Görev Özeti 1 -
Öğe ve sözcük bulmaya ilişkin kayıtlardaki tüm satırları, boş satırları atlayarak numaralı bir liste hâlinde yeniden yazın. Resimleri yanıta almayın.

....

Boyun eğmeyen bir tanguero: Yoldaş Osvaldo Pugliese

Pugliese cesurdur. Komünist Partili besteci, partiye girdiği 36’dan sonra sık sık tutuklanır. Hemen tüm hükümetler tarafından… Bunların ilki, 1939’da, adlı adınca orkestrasını kurduğu yıl, bir parti lokalinin açılışında olur.

Ekin Sönmez

Tangoculardan bu dansı ya da müziği icra edenler arasında yolu soldan geçmiş olan var mıydı diye az çok bakanlar, mutlaka Pugliese’ye denk gelirler.

Tangonun “yetişkinlik” dönemi bestecilerinden Pugliese, bu türün en dramatik, en yoğun eserlerini vermiş maestrolarındandır. Belki tüm zamanların en iyilerindendir, tangonun en büyük değerlerindendir.

Pugliese güçlüdür. Zordur. Deneyseldir. Ve elbette avangarttır.

....

Görev Özeti 2 -
Pugliese metnini baştan sona hiçbir değişiklik yapmadan kopyalayın.

Sözcük ve öğe bulmaya ilişkin kayıtlar
....

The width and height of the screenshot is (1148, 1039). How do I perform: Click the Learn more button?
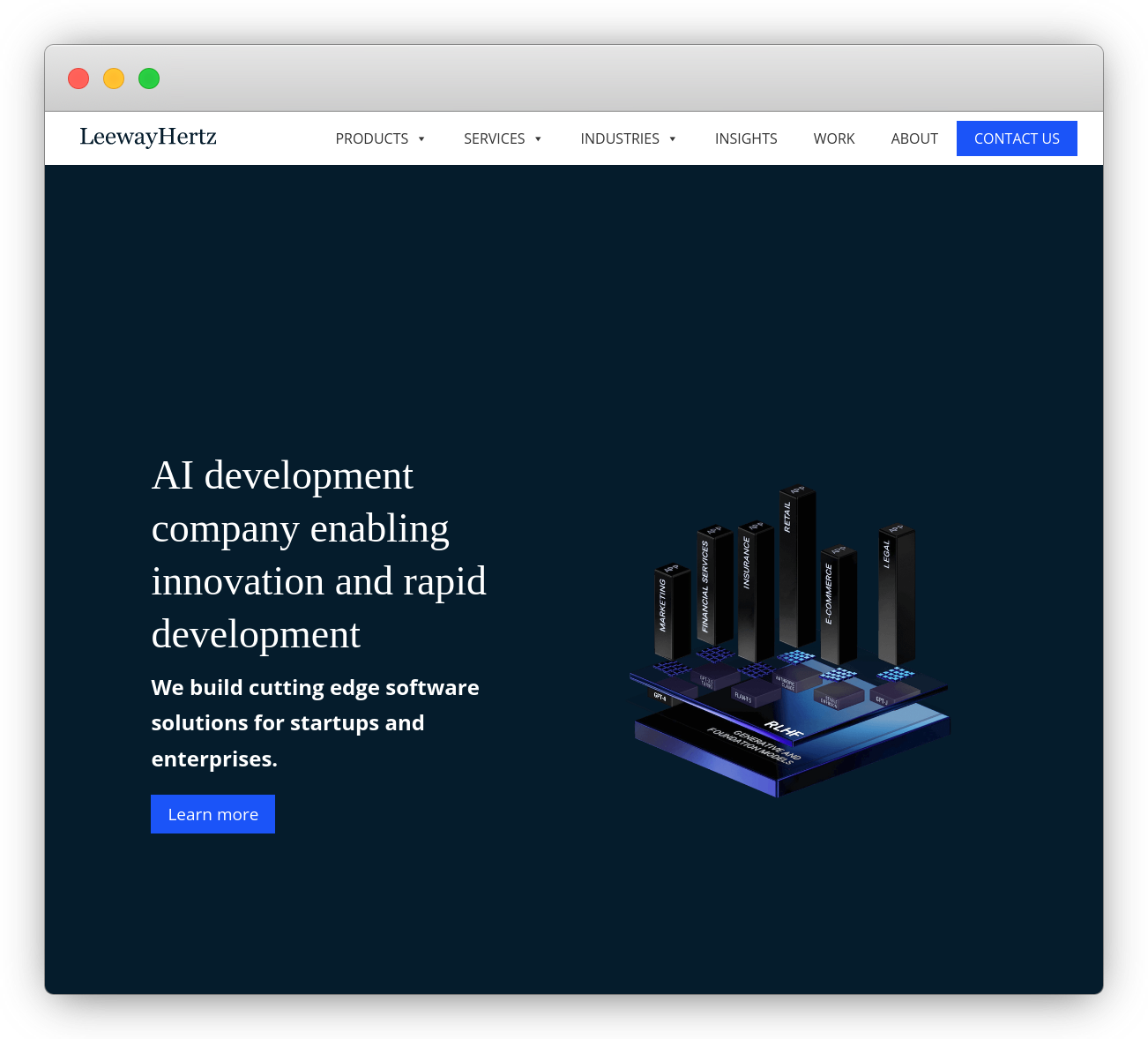(x=212, y=813)
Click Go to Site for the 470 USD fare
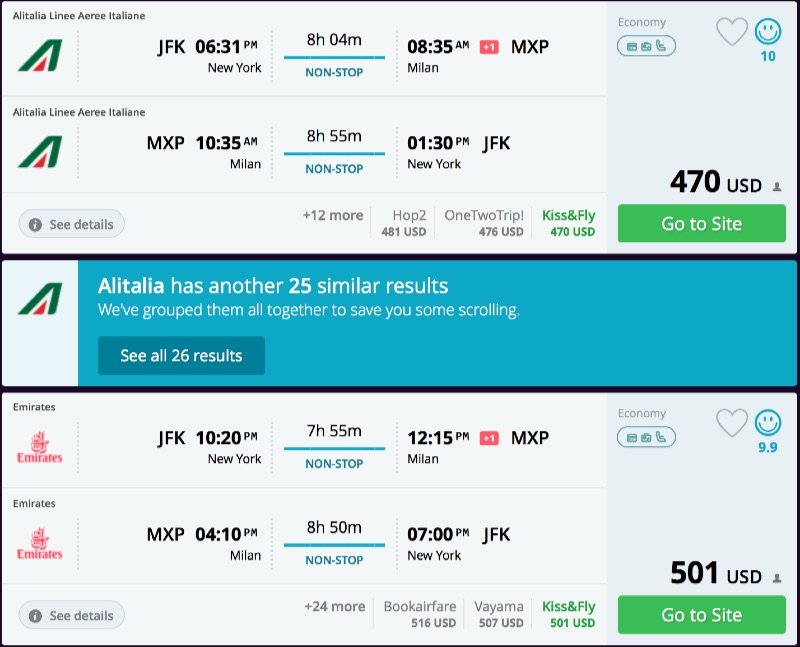The width and height of the screenshot is (800, 647). coord(701,223)
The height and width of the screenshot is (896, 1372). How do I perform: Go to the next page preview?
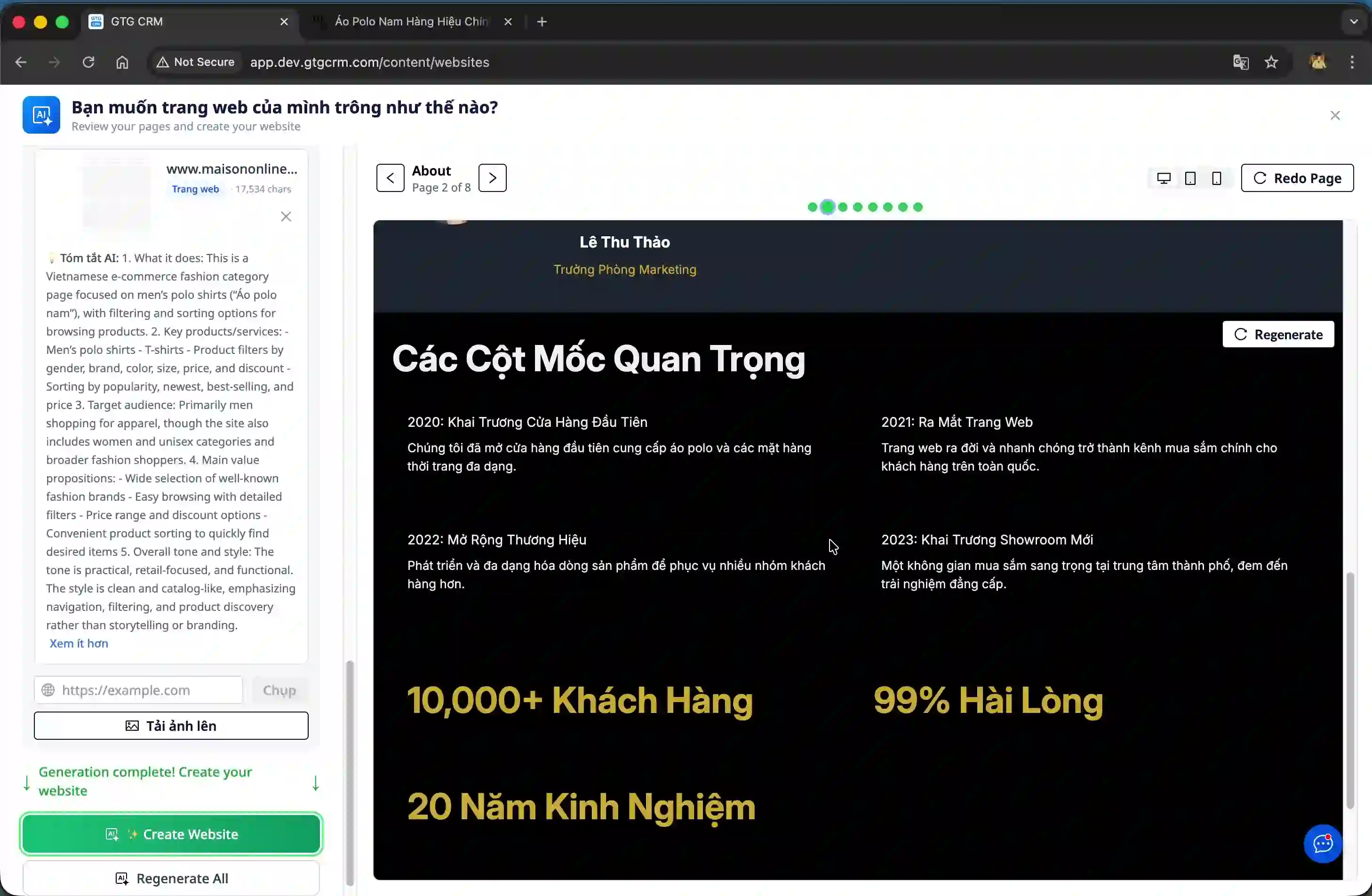point(492,177)
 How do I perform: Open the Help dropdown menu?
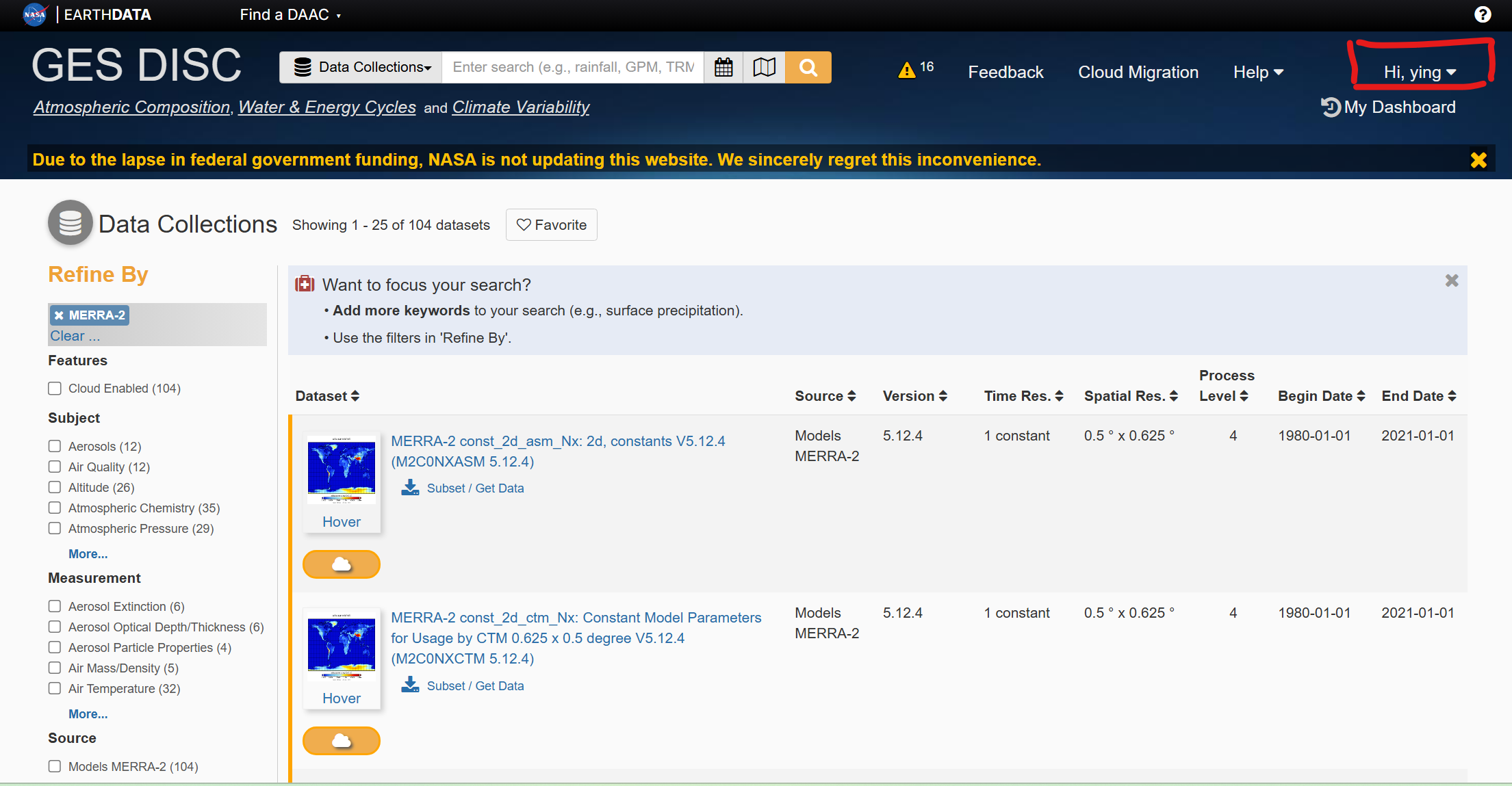[x=1257, y=72]
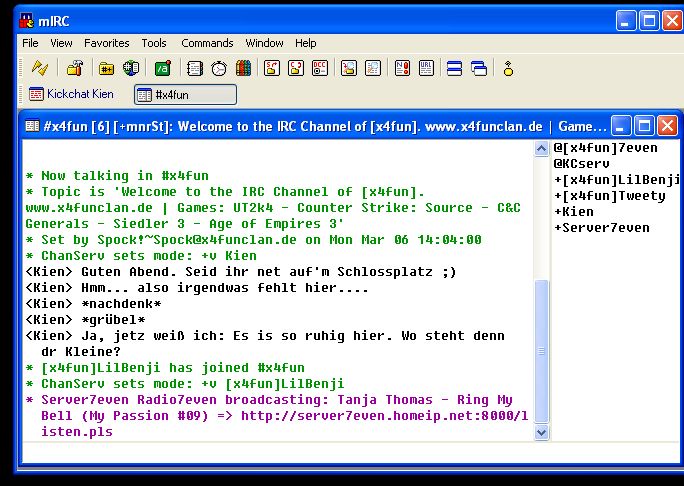Screen dimensions: 684x486
Task: Click the Connect lightning bolt icon
Action: point(39,68)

....

Tam Yanıt 1 -
1. The width and height of the screenshot is (1148, 1039). How do I perform: Click the Learn more button?
2. (x=212, y=813)
3. Click Go to Site for the 470 USD fare
4. The width and height of the screenshot is (800, 647). coord(701,223)
5. The height and width of the screenshot is (896, 1372). How do I perform: Go to the next page preview?
6. point(492,177)
7.  How do I perform: Open the Help dropdown menu?
8. [x=1257, y=72]
9. Screen dimensions: 684x486
10. Task: Click the Connect lightning bolt icon
11. Action: point(39,68)

Tam Yanıt 2 -
Boyun eğmeyen bir tanguero: Yoldaş Osvaldo Pugliese

Pugliese cesurdur. Komünist Partili besteci, partiye girdiği 36’dan sonra sık sık tutuklanır. Hemen tüm hükümetler tarafından… Bunların ilki, 1939’da, adlı adınca orkestrasını kurduğu yıl, bir parti lokalinin açılışında olur.

Ekin Sönmez

Tangoculardan bu dansı ya da müziği icra edenler arasında yolu soldan geçmiş olan var mıydı diye az çok bakanlar, mutlaka Pugliese’ye denk gelirler.

Tangonun “yetişkinlik” dönemi bestecilerinden Pugliese, bu türün en dramatik, en yoğun eserlerini vermiş maestrolarındandır. Belki tüm zamanların en iyilerindendir, tangonun en büyük değerlerindendir.

Pugliese güçlüdür. Zordur. Deneyseldir. Ve elbette avangarttır.